Bin Laden's aide boycotts Guantanamo trial

   WASHINGTON, Jan. 11 (Xinhuanet) -- A former aide of al Qaeda leader Osama bin Laden boycotted a US military court when he was brought to a trial Wednesday at the U.S. Naval base at Guantanamo,Cuba.

    Ali Hamza Ahmad al-Bahlul, a 37-year-old Yemeni, defiantly told the U.S. war crimes tribunal he will boycott the court because he was not allowed to defend himself and did not recognize its authority.

    U.S. prosecutors allege Bahlul had made a videotape on bin Laden's orders to glorify al Qaeda's October 2000 attack on the USS Cole in Yemen that killed 17 U.S. sailors.

    He is also accused of wearing an explosive belt to protect bin Laden when he traveled with him in 2001.

    During his court appearance, Bahlul held up a sign written in Arabic which reads "boycott."

    "I am boycotting all sessions, even if I'm forced to be present,"Bahlul said via a translator.

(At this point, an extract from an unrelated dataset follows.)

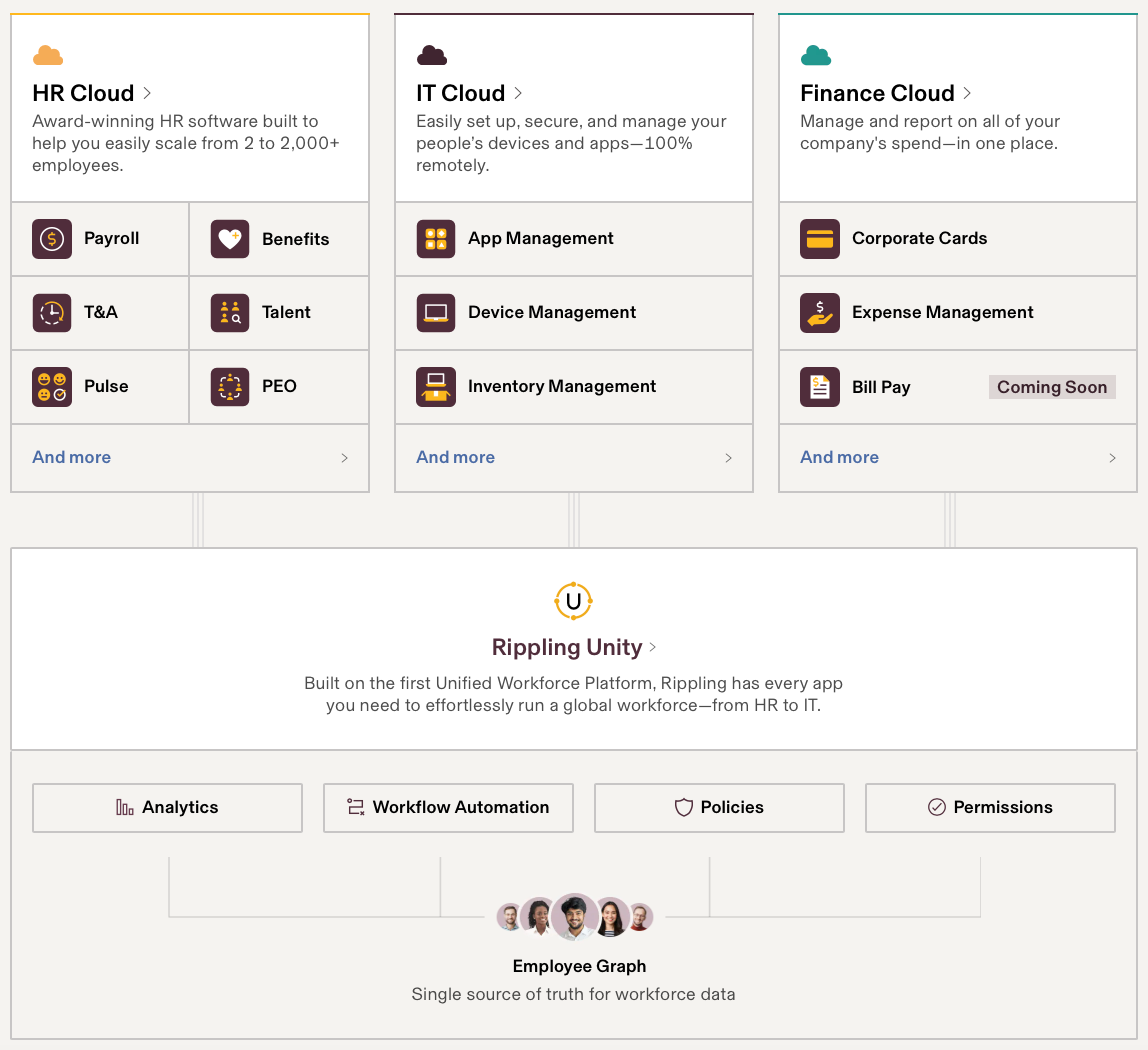Image resolution: width=1148 pixels, height=1050 pixels.
Task: Click the App Management grid icon
Action: pyautogui.click(x=436, y=239)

    He also managed to speak out the word "boycott" in English.

    In the end, Army Col. Peter E. Brownback, the presiding officer of the tribunal, denied Bahlul's request to represent himself and set a May 15 trial date.

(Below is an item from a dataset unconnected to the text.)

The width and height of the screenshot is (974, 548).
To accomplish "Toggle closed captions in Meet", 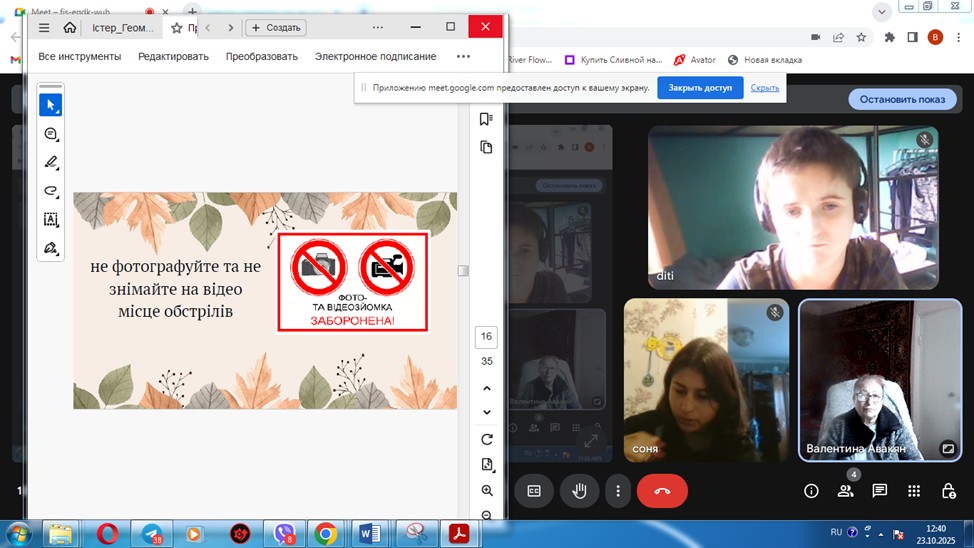I will (x=534, y=491).
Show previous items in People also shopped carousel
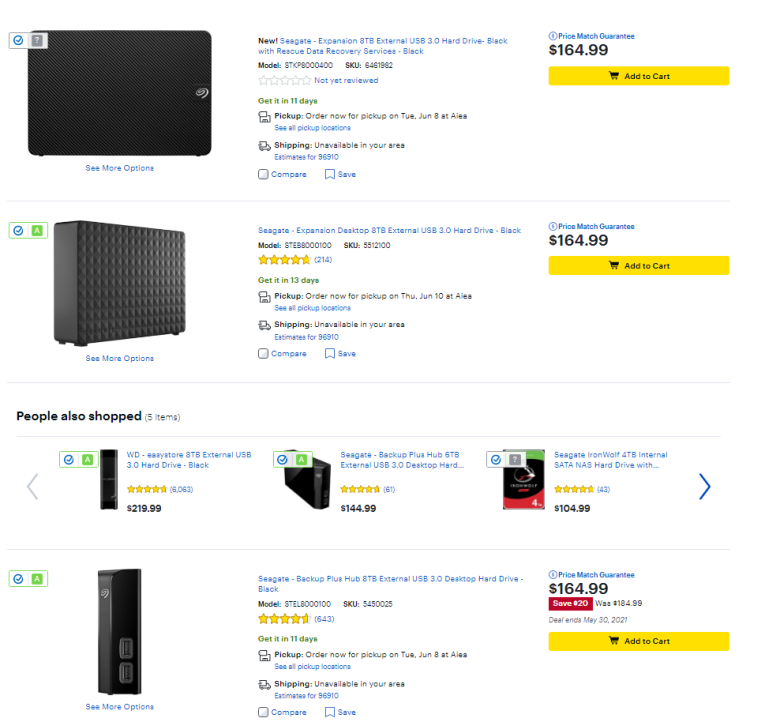 [x=32, y=486]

    It was the second time Bahlul appeared before a war crime tribunal, which was set up by the U.S. military under the authorization of U.S. President George W. Bush, in order to try "enemy combatants" after the Sept. 11 terror attacks in 2001.

    Later Wednesday, a separate panel was to start hearing the caseof Omar Khadr, a Canadian who was only 15 when he was detained in Afghanistan in 2002 and accused of killing a US military medic with a hand grenade during a battle.

    Khadr's defenders have also protested over the handling of the trials.

    The latest hearings came on the fourth anniversary of the opening of the Guantanamo detention facility for prisoners roundedup in Afghanistan, Iraq and other hotspots in the "war on terror" declared by Bush in 2001.

    At present, there are about 500 prisoners from almost 30 countries in Guantanamo, most of them being detained indefinitely without a trial.